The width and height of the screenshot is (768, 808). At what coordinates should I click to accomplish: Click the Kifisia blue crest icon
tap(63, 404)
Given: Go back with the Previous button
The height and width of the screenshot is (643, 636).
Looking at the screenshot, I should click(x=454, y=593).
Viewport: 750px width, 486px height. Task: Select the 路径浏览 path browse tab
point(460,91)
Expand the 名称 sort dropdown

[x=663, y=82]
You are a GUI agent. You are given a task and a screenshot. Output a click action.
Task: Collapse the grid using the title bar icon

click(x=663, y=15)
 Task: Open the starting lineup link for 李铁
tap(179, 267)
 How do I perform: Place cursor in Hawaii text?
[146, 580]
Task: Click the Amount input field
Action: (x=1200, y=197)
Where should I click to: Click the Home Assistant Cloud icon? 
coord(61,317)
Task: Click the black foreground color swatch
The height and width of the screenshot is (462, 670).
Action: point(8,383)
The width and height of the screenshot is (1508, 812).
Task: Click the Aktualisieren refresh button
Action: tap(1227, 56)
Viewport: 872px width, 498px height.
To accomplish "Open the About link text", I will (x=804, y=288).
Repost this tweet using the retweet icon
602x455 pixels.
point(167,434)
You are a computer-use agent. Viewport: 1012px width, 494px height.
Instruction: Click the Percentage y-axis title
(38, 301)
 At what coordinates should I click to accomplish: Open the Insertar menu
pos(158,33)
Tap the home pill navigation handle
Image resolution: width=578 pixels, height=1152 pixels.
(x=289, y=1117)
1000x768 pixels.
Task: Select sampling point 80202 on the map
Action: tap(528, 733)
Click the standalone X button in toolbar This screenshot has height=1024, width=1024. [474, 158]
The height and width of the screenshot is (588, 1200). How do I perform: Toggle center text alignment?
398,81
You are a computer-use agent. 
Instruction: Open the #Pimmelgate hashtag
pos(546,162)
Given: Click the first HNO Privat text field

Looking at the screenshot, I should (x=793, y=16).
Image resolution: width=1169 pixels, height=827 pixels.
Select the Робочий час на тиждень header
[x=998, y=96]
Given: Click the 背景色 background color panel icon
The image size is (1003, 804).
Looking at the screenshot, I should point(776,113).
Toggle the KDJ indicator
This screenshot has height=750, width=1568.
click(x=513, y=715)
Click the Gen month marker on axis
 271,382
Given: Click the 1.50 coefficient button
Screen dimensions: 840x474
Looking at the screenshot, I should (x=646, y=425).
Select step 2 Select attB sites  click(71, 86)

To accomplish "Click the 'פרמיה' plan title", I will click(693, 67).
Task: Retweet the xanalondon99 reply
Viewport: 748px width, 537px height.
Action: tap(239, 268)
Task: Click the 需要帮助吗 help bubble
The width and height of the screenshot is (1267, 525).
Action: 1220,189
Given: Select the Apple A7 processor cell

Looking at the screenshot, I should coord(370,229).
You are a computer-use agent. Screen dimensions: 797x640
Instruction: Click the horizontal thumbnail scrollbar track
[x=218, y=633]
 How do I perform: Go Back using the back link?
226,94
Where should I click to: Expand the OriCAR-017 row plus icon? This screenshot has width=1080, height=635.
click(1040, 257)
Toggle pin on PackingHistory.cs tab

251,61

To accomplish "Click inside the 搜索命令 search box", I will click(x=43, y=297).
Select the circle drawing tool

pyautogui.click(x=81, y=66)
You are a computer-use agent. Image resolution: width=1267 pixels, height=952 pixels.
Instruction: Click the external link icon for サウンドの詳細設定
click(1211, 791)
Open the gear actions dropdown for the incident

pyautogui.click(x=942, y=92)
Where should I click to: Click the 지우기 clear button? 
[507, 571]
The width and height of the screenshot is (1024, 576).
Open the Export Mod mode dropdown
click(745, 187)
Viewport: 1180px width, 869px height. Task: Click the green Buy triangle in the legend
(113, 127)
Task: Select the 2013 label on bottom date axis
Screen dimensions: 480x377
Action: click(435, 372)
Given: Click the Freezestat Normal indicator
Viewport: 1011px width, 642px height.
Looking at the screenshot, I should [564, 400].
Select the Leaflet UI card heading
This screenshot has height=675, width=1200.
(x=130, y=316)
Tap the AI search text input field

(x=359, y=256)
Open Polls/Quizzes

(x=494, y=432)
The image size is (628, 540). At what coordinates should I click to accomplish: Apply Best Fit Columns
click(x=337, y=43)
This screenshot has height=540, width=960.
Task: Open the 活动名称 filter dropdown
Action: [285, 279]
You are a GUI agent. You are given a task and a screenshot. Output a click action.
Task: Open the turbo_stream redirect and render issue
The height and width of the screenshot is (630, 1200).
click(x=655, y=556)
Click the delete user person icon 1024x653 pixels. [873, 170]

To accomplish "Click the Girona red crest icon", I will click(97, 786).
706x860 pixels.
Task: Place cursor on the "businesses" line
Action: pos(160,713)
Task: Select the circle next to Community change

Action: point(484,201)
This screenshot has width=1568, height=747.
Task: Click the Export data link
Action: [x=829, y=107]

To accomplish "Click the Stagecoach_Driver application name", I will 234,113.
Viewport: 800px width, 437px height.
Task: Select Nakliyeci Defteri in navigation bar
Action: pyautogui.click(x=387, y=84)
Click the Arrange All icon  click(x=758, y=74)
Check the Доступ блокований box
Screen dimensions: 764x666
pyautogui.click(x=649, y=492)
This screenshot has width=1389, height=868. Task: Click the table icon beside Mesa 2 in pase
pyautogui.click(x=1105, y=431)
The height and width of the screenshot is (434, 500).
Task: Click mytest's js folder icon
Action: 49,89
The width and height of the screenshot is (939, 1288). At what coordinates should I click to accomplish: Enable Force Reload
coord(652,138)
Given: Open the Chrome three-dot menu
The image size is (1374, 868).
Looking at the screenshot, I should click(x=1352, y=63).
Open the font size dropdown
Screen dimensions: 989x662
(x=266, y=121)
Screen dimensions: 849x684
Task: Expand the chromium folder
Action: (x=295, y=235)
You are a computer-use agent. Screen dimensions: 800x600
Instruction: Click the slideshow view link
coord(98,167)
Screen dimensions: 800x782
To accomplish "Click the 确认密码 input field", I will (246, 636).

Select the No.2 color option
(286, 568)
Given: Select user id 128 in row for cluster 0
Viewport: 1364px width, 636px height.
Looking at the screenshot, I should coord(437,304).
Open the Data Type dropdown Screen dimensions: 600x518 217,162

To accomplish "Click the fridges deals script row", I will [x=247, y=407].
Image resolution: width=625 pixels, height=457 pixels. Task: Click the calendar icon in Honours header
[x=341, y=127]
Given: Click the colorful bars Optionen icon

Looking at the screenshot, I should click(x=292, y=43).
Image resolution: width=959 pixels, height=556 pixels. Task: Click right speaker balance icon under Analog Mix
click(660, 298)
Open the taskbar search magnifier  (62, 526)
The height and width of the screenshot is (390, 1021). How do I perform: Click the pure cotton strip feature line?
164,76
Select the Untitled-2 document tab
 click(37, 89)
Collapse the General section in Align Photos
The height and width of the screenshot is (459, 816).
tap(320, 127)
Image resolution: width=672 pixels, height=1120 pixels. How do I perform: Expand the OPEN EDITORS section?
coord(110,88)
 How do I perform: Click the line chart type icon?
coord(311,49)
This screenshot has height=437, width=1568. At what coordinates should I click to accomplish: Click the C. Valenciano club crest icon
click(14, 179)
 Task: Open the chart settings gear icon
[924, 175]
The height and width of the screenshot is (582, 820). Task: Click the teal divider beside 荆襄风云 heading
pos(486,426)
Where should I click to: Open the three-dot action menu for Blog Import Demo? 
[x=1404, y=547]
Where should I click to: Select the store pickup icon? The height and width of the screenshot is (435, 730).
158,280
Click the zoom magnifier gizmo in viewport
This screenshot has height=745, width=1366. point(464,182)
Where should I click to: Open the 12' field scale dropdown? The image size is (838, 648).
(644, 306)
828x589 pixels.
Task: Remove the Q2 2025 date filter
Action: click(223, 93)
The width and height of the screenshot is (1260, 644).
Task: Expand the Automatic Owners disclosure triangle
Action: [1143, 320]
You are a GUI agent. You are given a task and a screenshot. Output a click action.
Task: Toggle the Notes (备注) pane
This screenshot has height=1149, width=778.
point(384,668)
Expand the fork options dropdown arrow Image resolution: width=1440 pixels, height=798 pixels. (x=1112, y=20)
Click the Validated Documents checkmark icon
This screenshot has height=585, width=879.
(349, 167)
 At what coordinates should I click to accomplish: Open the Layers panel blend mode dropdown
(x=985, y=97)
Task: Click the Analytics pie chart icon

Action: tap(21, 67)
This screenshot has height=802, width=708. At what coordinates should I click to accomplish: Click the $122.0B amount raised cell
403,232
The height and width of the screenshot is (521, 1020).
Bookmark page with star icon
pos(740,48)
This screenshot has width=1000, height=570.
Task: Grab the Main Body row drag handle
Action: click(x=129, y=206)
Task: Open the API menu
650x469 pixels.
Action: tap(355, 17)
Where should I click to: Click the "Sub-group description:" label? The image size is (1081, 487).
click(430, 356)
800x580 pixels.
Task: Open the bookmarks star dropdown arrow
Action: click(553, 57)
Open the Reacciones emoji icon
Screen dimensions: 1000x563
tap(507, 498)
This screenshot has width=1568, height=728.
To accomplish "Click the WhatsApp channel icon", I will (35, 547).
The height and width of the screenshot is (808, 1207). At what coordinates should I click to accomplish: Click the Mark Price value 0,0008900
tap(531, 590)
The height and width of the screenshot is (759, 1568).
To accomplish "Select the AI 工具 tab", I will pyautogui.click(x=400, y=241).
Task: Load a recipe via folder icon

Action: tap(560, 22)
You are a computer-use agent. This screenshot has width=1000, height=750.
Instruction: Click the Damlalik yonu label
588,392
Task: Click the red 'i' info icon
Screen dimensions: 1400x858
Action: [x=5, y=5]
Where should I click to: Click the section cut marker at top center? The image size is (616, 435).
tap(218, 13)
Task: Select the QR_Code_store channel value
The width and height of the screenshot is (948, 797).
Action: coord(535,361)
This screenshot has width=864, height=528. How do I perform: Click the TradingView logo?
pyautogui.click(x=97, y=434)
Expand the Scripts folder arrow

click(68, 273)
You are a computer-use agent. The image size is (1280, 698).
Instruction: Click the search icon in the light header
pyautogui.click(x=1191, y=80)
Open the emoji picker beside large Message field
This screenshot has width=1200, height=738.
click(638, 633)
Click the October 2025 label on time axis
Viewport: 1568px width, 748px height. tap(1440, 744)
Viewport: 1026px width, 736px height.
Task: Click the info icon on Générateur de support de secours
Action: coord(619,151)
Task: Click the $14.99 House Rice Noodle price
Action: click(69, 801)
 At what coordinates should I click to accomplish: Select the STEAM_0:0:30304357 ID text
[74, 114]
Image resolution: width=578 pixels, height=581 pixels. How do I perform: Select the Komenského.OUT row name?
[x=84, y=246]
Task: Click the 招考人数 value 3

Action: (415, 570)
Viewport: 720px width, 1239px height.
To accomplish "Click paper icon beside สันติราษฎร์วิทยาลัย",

..........

| Task goal |
Find every line in the listing that has the string "user", then give the count by itself.

| Solved problem |
2